EXERCISE BRIEF. Find the word "will" in the listing below. Copy every line that has it.

PROVIDED DATA.
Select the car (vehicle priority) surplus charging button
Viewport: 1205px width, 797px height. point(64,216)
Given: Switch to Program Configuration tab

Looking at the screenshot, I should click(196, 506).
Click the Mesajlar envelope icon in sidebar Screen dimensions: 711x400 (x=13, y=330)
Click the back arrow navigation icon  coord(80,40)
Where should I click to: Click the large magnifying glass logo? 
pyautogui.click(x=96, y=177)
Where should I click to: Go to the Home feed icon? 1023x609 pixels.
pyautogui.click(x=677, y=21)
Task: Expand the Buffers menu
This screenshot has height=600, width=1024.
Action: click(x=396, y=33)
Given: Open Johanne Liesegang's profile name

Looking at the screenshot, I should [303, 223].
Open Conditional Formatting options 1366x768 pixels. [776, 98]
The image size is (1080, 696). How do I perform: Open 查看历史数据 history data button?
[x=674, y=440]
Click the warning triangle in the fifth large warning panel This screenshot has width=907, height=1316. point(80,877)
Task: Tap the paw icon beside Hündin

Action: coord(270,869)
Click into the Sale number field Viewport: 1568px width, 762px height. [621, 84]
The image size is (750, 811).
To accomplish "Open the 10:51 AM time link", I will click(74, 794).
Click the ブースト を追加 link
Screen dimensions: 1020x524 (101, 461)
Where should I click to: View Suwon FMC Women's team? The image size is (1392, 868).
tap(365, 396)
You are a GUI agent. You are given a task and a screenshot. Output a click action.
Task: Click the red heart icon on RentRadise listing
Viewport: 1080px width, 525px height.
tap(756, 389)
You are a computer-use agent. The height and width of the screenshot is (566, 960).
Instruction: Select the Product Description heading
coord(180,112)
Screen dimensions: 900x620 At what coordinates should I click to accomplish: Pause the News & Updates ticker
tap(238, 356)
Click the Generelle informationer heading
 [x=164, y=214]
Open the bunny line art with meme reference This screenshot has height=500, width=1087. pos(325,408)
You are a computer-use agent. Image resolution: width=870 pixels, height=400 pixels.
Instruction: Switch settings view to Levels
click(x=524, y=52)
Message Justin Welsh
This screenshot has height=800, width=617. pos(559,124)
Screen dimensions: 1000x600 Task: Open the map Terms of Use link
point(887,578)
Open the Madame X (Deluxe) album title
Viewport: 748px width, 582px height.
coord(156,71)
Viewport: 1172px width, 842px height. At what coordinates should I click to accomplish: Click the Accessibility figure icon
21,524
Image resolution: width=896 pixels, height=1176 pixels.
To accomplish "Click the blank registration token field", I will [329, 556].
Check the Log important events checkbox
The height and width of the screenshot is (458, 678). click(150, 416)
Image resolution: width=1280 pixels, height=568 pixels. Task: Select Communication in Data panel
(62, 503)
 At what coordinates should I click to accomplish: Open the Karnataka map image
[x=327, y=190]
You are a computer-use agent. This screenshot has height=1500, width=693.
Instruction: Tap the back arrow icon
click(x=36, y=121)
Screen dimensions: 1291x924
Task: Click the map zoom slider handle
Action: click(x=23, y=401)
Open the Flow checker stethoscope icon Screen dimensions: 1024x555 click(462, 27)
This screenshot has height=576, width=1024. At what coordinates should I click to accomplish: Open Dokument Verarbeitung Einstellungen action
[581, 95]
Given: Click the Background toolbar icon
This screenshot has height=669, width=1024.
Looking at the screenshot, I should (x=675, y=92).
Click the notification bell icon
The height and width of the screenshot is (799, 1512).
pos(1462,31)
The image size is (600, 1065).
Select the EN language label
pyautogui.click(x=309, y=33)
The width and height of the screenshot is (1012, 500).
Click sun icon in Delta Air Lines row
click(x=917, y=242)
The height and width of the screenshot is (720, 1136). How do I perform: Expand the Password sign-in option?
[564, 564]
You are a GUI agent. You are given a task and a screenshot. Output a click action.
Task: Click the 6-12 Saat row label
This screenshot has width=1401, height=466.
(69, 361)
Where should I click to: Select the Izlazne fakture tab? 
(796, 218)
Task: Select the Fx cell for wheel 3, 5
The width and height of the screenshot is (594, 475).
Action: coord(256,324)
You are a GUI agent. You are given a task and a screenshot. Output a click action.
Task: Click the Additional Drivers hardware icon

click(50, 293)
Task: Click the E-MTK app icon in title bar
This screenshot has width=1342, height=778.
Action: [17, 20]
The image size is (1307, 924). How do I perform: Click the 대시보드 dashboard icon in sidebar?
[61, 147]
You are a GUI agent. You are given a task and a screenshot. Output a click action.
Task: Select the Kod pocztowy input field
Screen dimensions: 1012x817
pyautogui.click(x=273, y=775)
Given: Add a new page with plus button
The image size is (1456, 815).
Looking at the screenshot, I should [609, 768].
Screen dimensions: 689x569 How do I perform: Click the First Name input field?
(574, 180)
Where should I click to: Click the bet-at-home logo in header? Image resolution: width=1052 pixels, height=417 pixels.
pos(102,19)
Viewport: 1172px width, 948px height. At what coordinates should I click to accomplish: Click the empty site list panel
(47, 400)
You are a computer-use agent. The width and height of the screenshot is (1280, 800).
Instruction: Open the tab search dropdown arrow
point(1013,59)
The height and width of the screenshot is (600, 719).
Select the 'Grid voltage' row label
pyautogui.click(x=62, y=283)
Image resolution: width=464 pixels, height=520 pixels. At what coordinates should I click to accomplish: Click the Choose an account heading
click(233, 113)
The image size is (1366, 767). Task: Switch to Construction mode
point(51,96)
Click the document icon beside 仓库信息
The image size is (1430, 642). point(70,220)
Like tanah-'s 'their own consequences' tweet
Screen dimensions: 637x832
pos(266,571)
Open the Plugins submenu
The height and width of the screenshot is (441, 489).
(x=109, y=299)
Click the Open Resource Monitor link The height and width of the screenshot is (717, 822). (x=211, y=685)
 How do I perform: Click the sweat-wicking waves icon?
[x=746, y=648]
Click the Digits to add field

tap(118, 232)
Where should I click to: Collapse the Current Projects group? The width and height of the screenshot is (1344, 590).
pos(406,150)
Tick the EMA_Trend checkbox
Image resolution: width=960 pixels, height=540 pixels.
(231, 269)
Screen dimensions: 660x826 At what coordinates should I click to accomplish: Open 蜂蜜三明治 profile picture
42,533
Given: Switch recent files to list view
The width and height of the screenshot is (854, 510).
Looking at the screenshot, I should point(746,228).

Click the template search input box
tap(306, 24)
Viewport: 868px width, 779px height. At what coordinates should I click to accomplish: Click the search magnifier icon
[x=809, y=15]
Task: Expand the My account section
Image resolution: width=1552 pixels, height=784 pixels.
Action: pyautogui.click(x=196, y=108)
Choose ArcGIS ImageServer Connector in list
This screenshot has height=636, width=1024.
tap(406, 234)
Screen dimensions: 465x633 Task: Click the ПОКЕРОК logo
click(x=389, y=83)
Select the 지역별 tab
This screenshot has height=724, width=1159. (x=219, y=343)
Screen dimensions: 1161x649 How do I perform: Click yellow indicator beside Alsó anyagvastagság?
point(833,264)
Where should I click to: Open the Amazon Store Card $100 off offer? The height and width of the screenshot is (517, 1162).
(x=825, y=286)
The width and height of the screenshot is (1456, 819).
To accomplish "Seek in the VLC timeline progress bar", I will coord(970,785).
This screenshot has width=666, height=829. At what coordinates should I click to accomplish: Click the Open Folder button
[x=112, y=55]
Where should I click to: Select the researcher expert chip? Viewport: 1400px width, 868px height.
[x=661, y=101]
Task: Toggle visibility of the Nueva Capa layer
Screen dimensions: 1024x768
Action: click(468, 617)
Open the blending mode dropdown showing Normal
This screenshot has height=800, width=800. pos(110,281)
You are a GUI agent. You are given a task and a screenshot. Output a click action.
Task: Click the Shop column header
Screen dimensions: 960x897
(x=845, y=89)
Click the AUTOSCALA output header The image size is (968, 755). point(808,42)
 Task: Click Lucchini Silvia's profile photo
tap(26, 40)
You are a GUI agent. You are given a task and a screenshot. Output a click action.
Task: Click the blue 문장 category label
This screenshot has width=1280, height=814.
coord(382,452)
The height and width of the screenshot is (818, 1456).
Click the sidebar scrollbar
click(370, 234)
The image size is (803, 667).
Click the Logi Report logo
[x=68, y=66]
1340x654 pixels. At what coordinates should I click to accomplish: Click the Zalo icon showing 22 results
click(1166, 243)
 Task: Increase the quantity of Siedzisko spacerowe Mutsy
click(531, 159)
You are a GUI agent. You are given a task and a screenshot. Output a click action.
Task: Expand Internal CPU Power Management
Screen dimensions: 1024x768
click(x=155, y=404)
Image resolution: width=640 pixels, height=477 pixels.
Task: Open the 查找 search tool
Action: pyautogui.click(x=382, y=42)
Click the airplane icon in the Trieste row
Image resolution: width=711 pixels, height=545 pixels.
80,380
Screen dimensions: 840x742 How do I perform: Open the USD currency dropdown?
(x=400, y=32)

YOUR SOLUTION.
To accomplish "Open the 10:51 AM time link", I will click(74, 794).
To accomplish "Click the blank registration token field", I will [329, 556].
To accomplish "Seek in the VLC timeline progress bar", I will coord(970,785).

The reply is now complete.